#### WHAT IS ASKED:
In the stretch from the line containing "You are a computer-use" through the end of the records, change "trash icon" to "bin icon" and reproduce only those lines with that one change. Omit the pictures.

#### TASK INPUTS:
START

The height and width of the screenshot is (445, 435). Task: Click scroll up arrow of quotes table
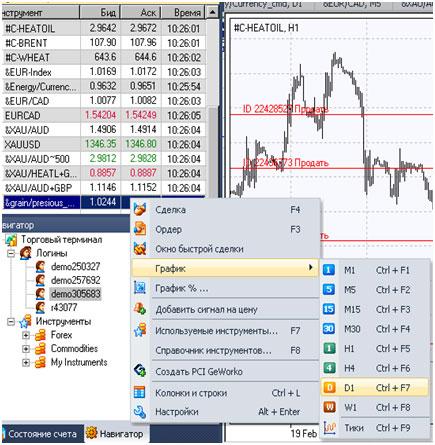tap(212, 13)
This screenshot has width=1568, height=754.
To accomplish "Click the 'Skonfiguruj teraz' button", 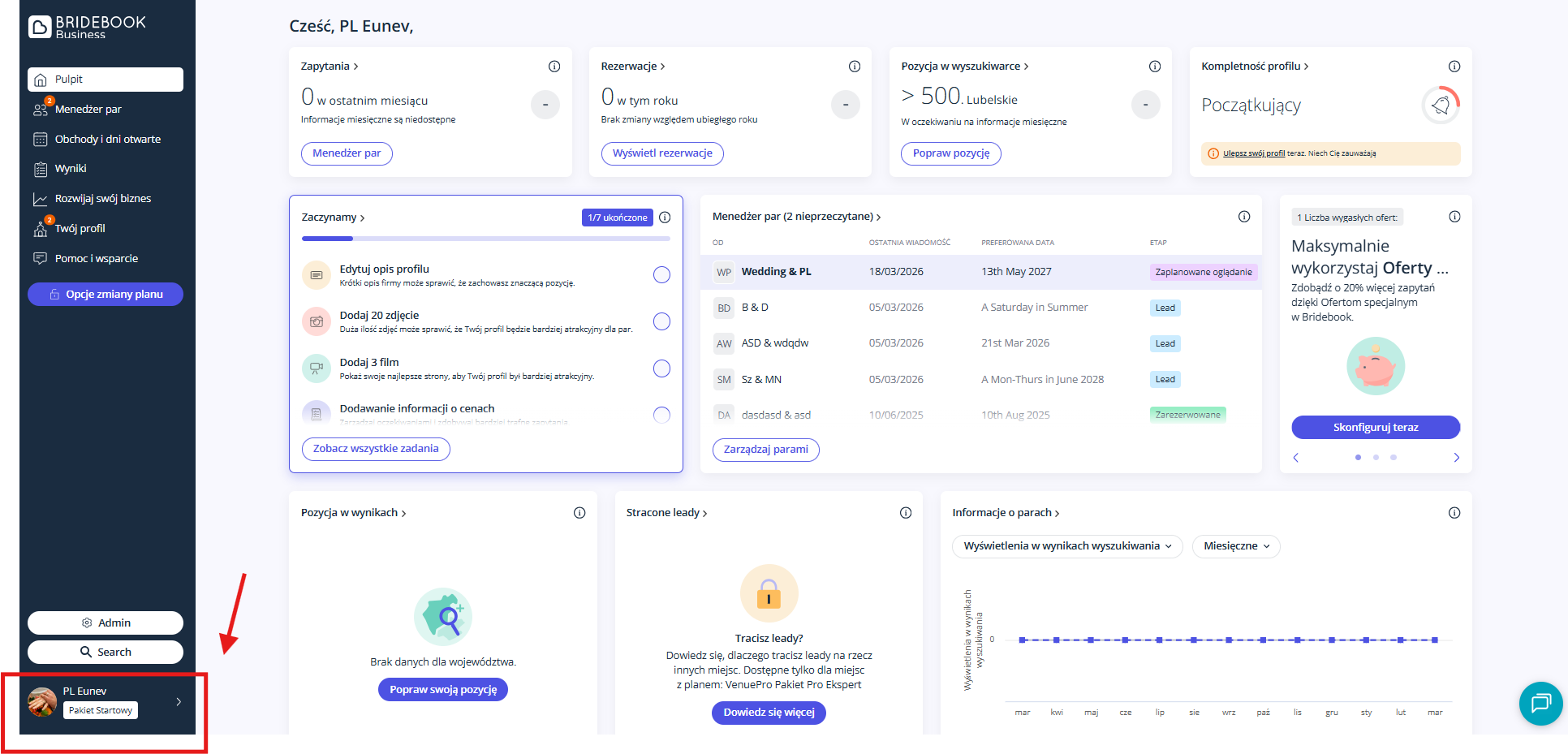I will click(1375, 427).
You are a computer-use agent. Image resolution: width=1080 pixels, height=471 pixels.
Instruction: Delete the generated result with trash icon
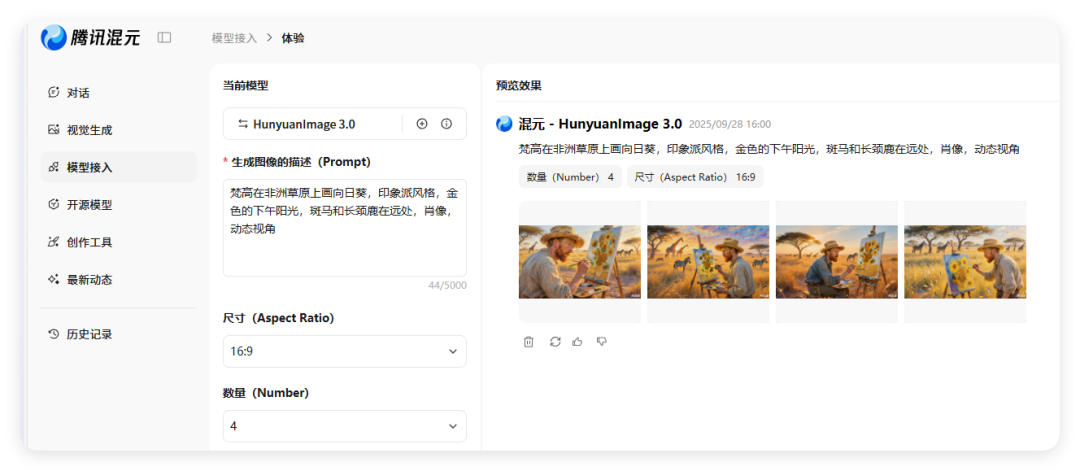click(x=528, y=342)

END

#### WORKED SOLUTION:
You are a computer-use agent. Image resolution: width=1080 pixels, height=471 pixels.
Instruction: Delete the generated result with bin icon
click(x=528, y=342)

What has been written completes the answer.